That seemingly spontaneous moment when 5-year-old Sophie Cruz busted through security in D.C. to meet the pope and tell him about the plight of her undocumented immigrant parents was actually nearly a year in the making.

The Associated Press reports that a coalition of immigrants rights groups in Los Angeles had been planning for Cruz to make her dash for the popemobile for a long time. Cruz delivered a letter saying that she was fearful that her undocumented parents could be deported.

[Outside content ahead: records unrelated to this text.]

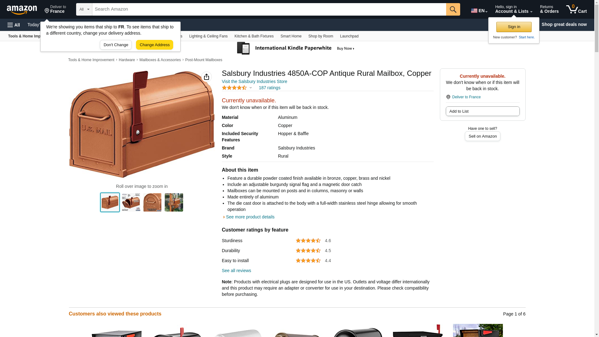Click the International Kindle Paperwhite banner
599x337 pixels.
click(296, 48)
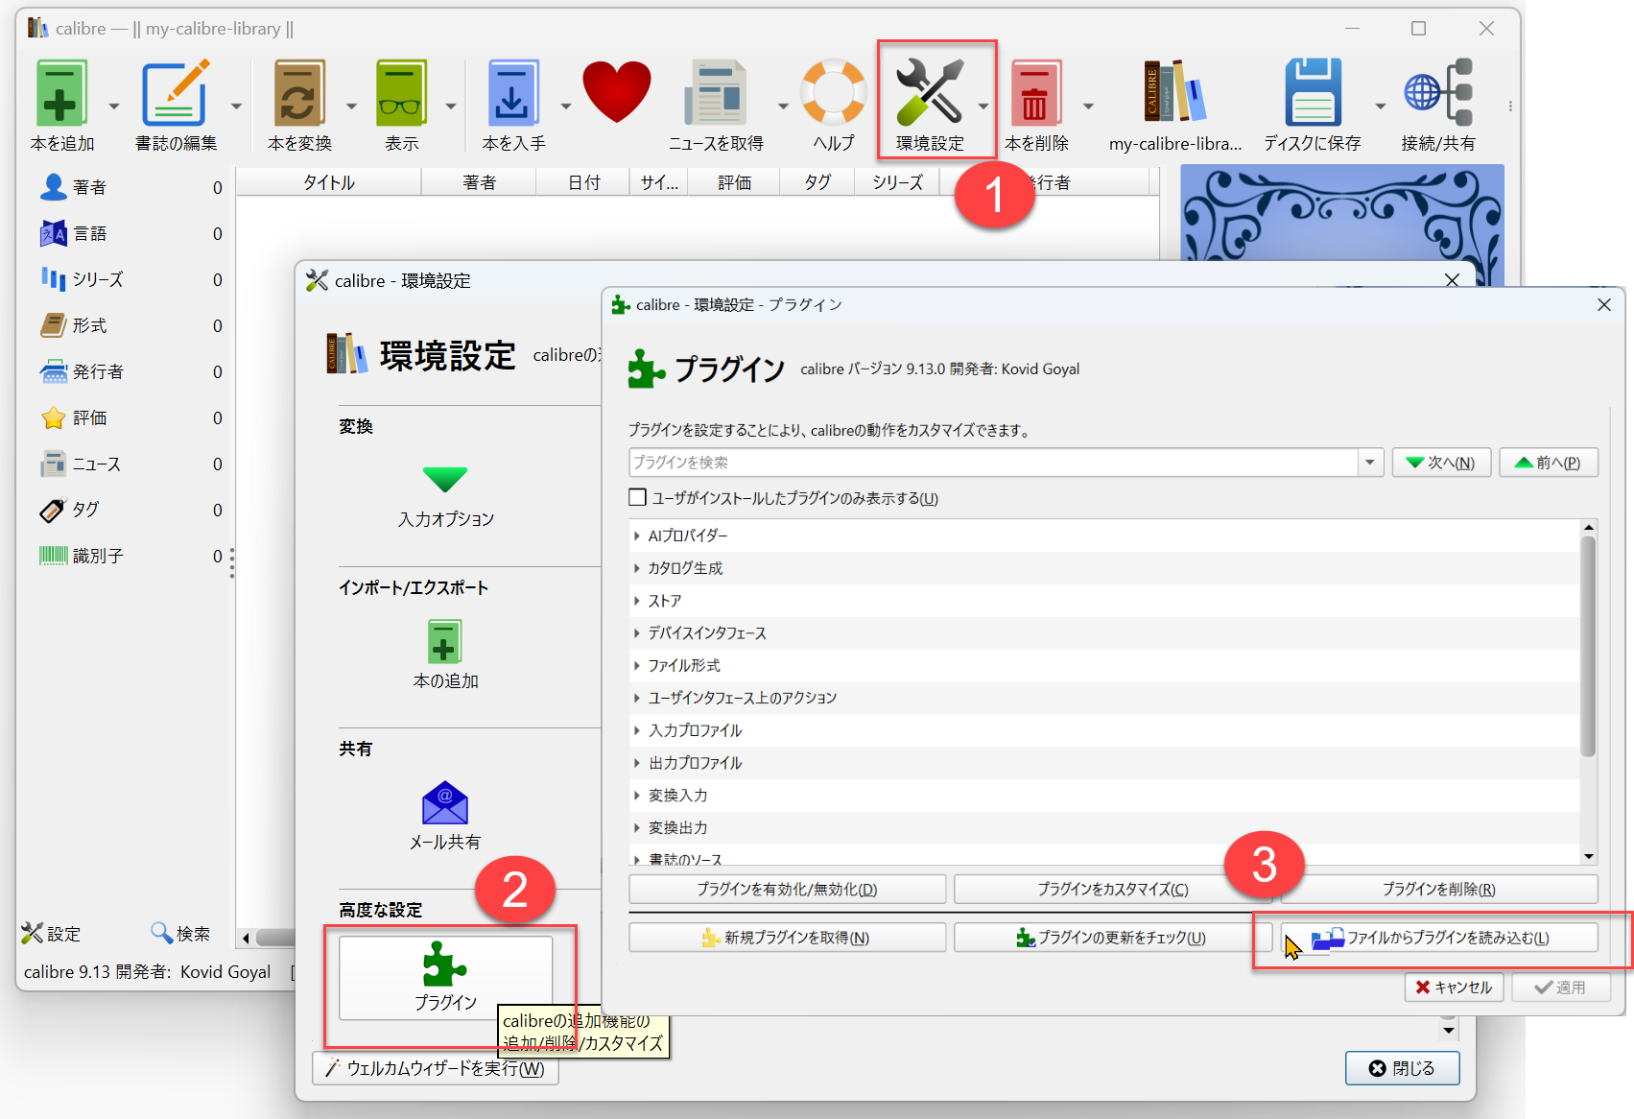Click the ディスクに保存 floppy disk icon
Image resolution: width=1634 pixels, height=1119 pixels.
[x=1313, y=92]
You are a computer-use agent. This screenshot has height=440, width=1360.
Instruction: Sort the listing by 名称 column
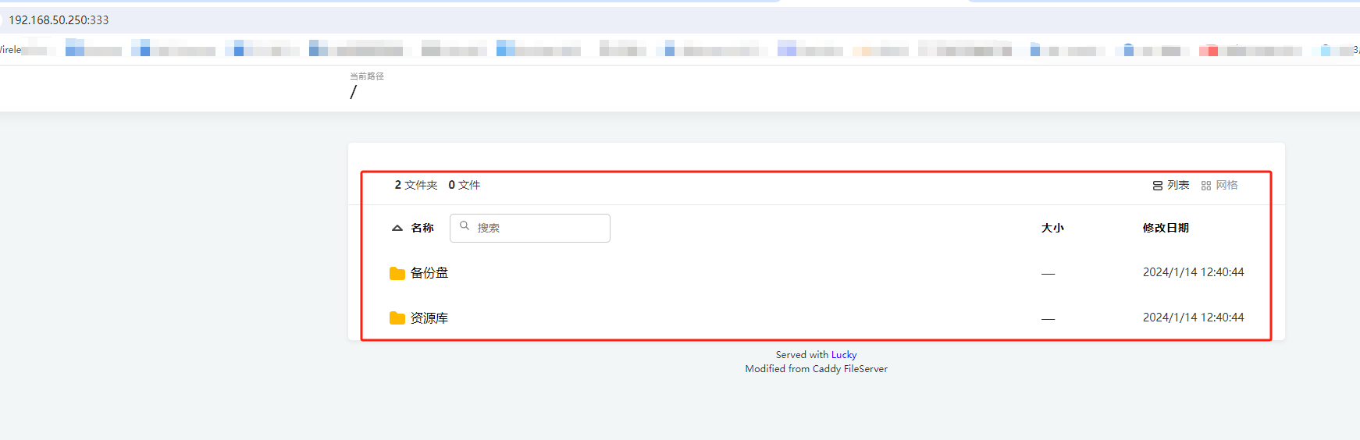click(x=422, y=228)

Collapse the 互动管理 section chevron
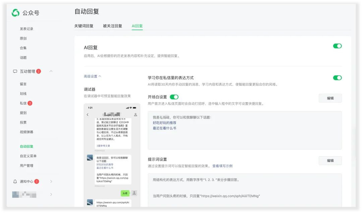[x=51, y=71]
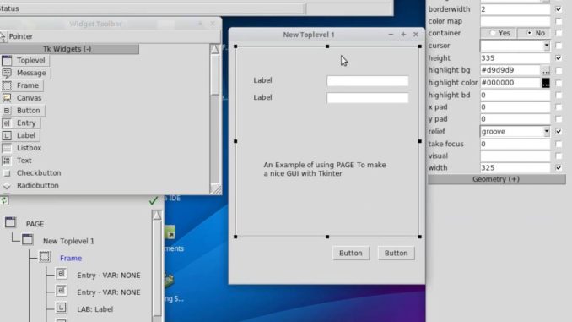Toggle the relief property checkbox

tap(559, 131)
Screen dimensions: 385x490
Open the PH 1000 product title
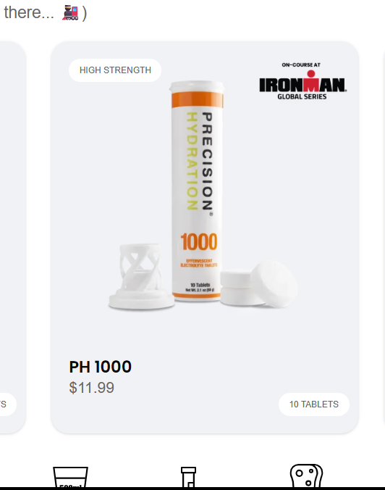tap(100, 367)
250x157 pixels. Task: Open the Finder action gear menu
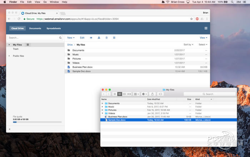coord(145,94)
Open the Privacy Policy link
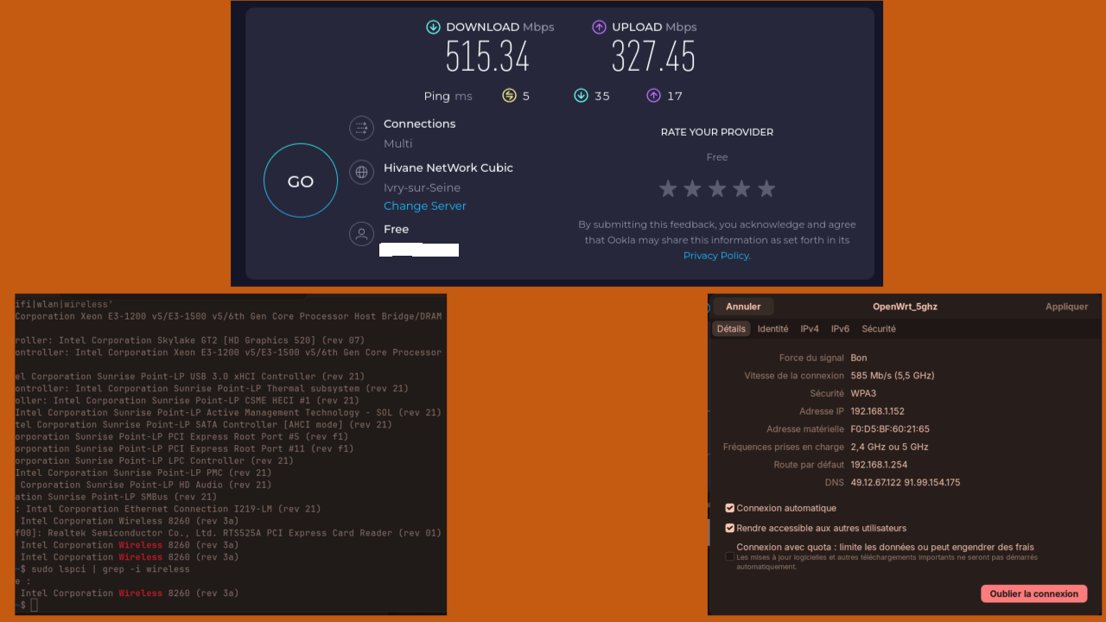 tap(716, 256)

“I believe I have the right to live with my parents,” Sophie told the AP after her moment with the pope. “I have the right to be happy. My dad works very hard in a factory galvanizing pieces of metal. All immigrants just like my dad feed this country. They deserve to live with dignity. They deserve to live with respect.”

Cruz was lifted over the barrier and ran toward the pope, but security stopped her. But then the popemobile stopped and security lifted her up so that she could receive a kiss and a blessing from the pope. If she hadn’t been successful in Washington, the group had plans to try in New York and then Philadelphia, Gutierrez said.

“We planned to do this from the moment we learned he was coming to the States,” Juan Jose Gutierrez of the Full Rights for Immigrants Coalition told The Associated Press. “We have been working for a while now trying to sensitize the American public that dealing with immigration is not just dealing with the people who came in without proper documents but that we also have … countless children whose parents are undocumented.”

Gutierrez says that Cruz seemed like an ideal spokeswoman for their cause, but he insisted no one coached her, “She just spoke from her heart. It all came from her.”